If you go to http://www.top500.org/statistics/list/ and select Category->Operating system Family with the mouse, you will discover that as of June 2015 only 0.2% of the computers on the list are running Windows while 97.6% are running Linux. This makes the Raspberry Pi2B, which also runs Linux, good for teaching people who at some future point might enter a field related to science, technology, engineering or mathematics.

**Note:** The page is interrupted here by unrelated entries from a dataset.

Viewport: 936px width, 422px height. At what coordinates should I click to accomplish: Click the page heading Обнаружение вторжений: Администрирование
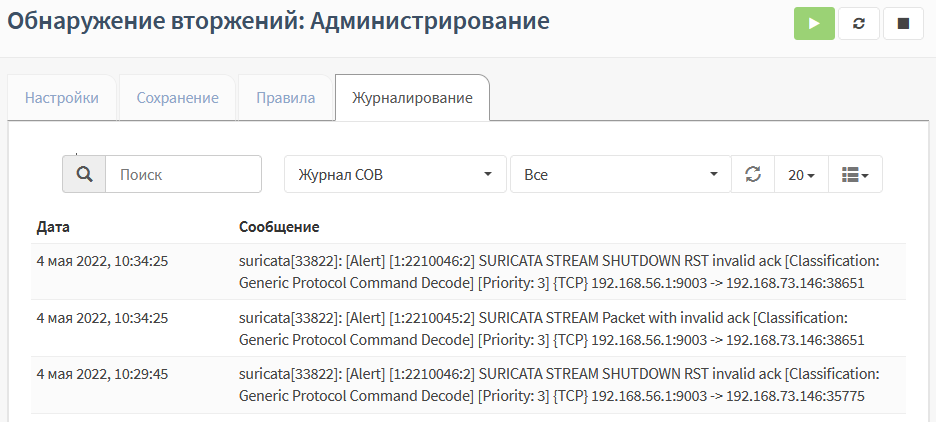coord(278,21)
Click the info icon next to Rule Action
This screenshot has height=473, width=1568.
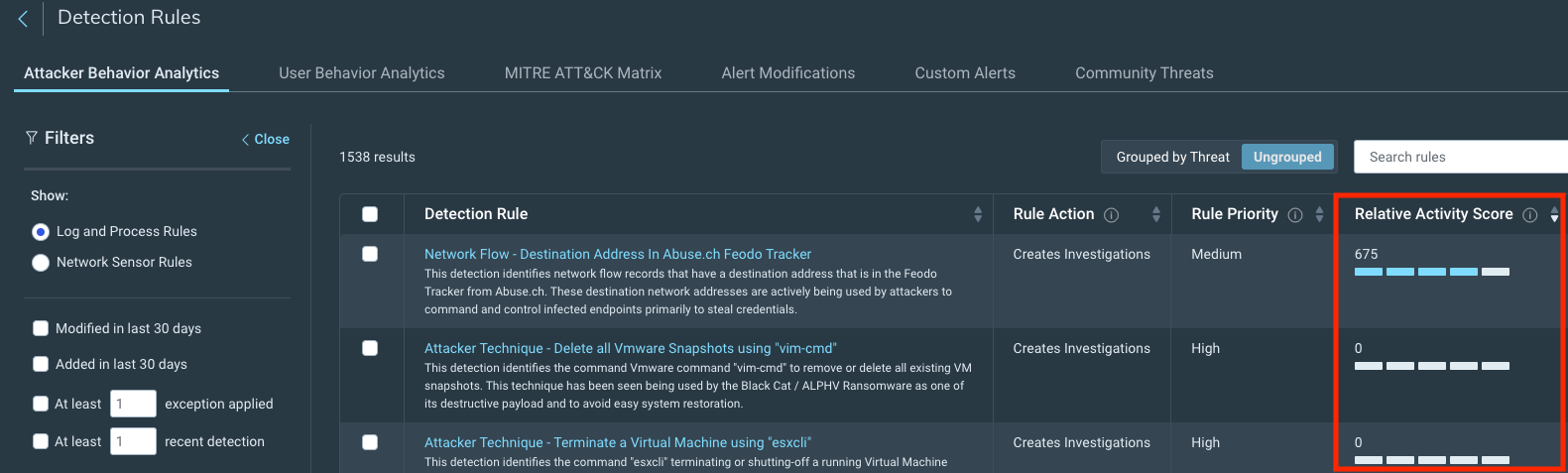1111,215
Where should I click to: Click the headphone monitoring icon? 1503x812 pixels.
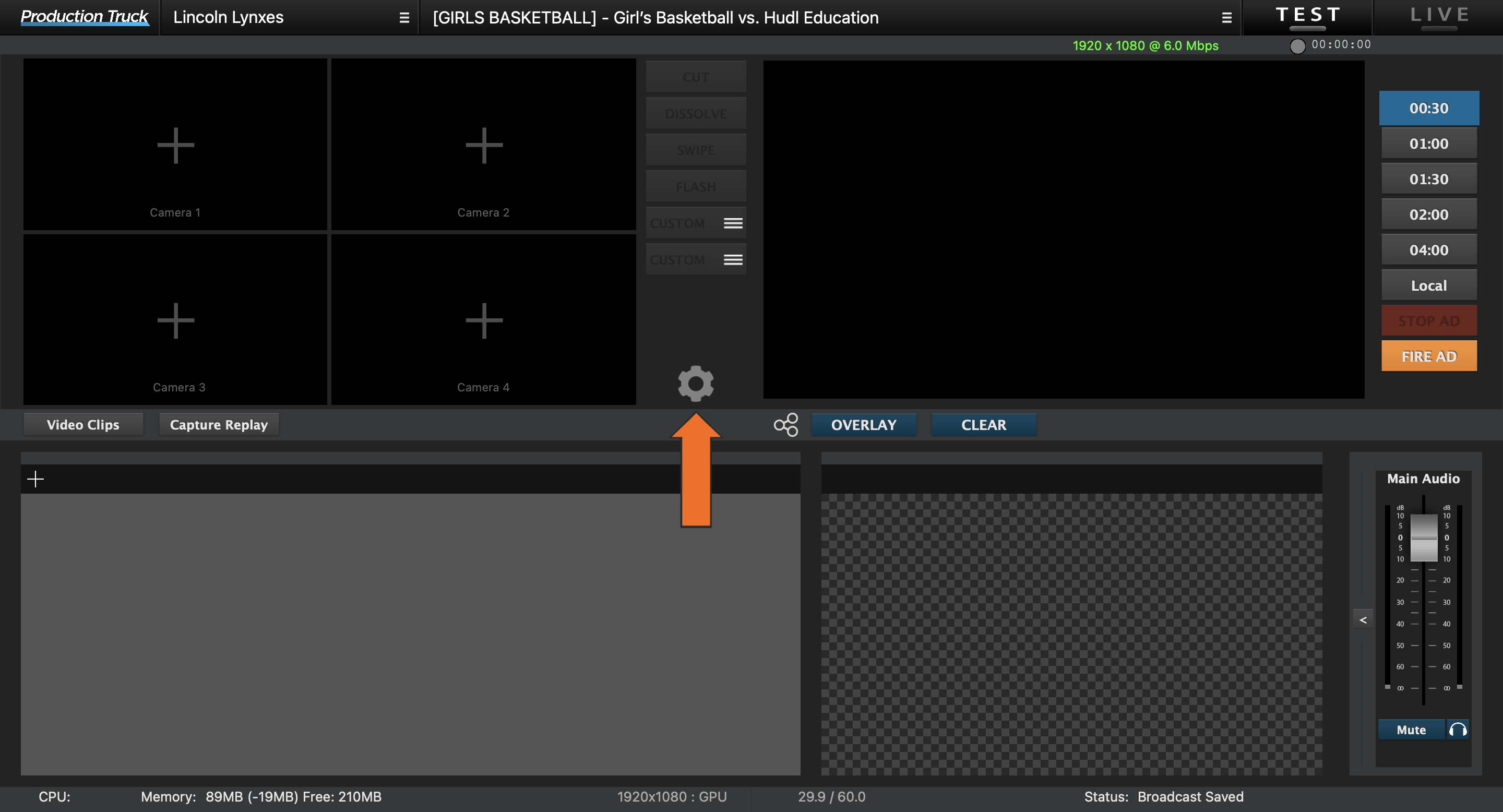(x=1458, y=729)
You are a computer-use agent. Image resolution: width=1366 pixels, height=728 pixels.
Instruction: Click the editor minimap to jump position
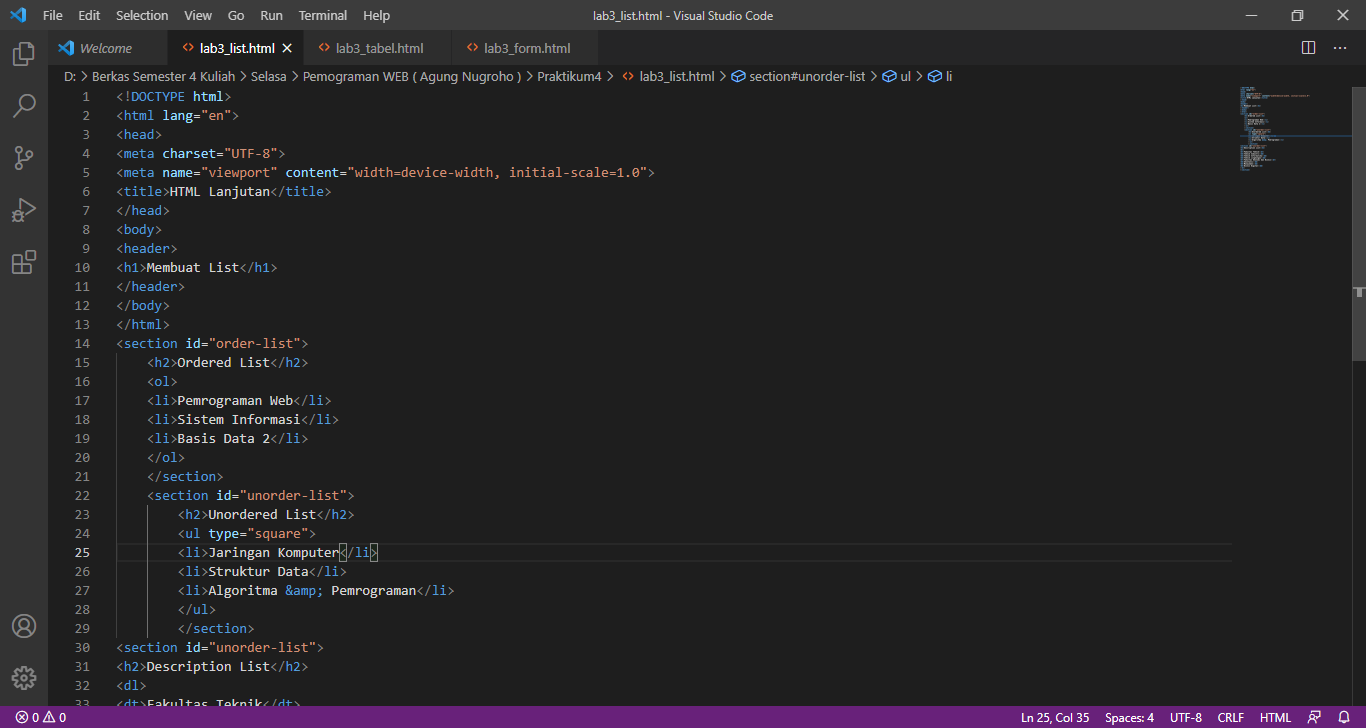coord(1295,130)
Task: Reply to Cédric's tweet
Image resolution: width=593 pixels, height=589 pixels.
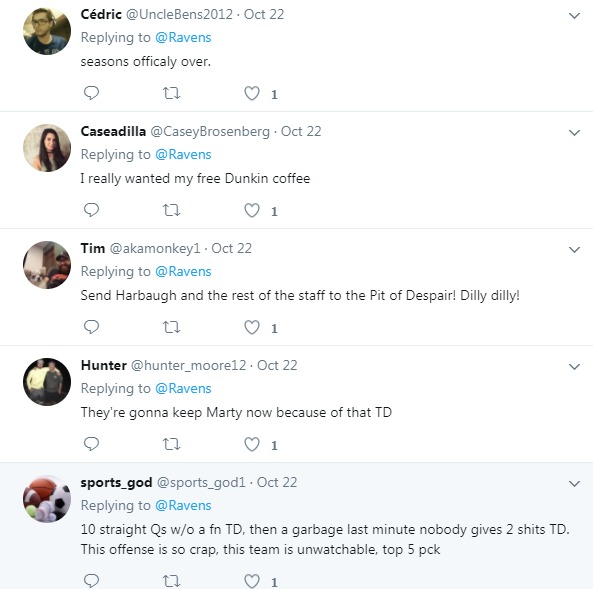Action: 91,93
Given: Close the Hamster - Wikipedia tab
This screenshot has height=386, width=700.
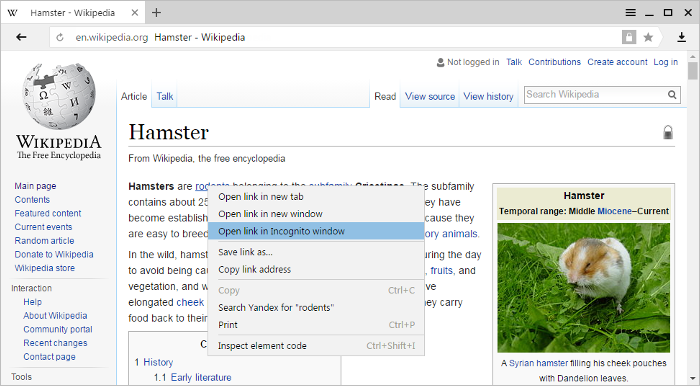Looking at the screenshot, I should (135, 12).
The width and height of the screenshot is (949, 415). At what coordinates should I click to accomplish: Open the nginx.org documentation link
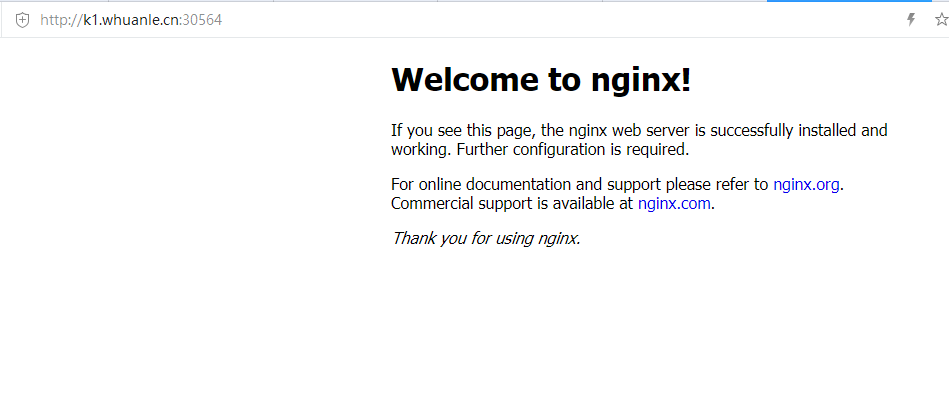806,184
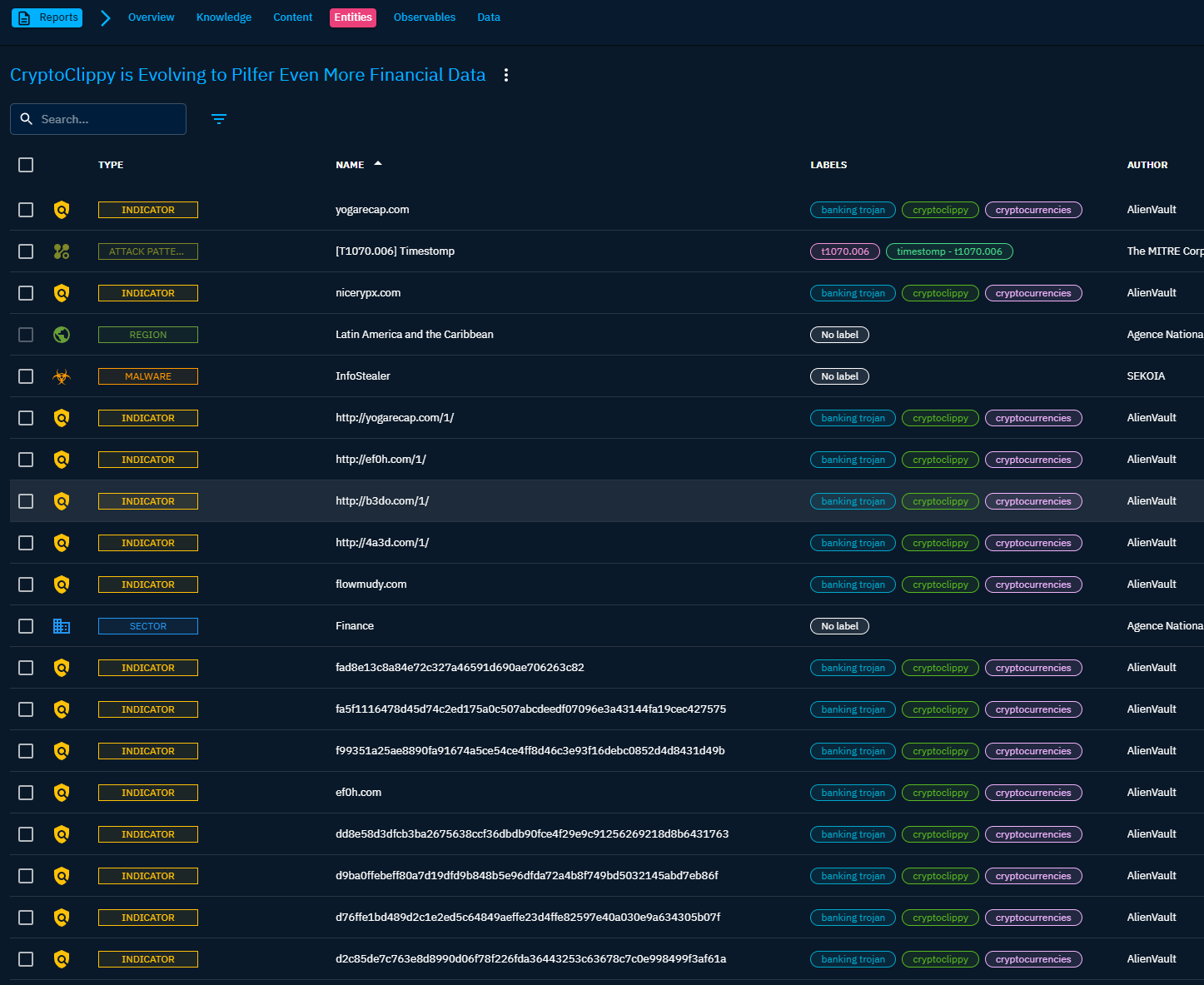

Although the ARM CPU of a Raspberry Pi is similar in computational power to the Pentium III machines from around 1999, the skills learned using it are immediately transferable to the highest power supercomputers currently available. In particular, running the serial C program to find prime numbers that took 0.1 seconds on the Raspberry Pi2B yields the following on an old 650Mhz PIII:

Code: Select all

``````\$ time ./serial
Found a total of 9592 primes!

real    0m0.074s
user    0m0.068s
sys 0m0.008s
``````
Note, however, that since the ARM CPU has a frequency governor that doesn't ramp up the clock rate immediately, the originally reported time of 0.1 seconds for the Pi2B was pessimistic. Repeated runs on both architectures obtain an almost identical rate of 0.073 seconds per run.

ejolson
Posts: 5605
Joined: Tue Mar 18, 2014 11:47 am

### Re: Having Fun with threads! Very Interesting

I've created a parallel version of the JavaScript prime finder using the MIT/Intel Cilk extensions to the C99 programming language. As shown at

viewtopic.php?p=843536#p843536

the scaling on 4 CPUs is near linear. The run time to find all the primes up to 100000 is about 0.004 seconds. The difference compared to the run time of 8.871 seconds for the parallel code given in the original post is mostly due to algorithmic changes; the difference compared to the run time of 1.8 seconds for the JavaScript code is mostly due to language efficiency. Note also that the run times in this case were obtained by calling gettimeofday inside the program and as a result don't include program load and initialization overhead.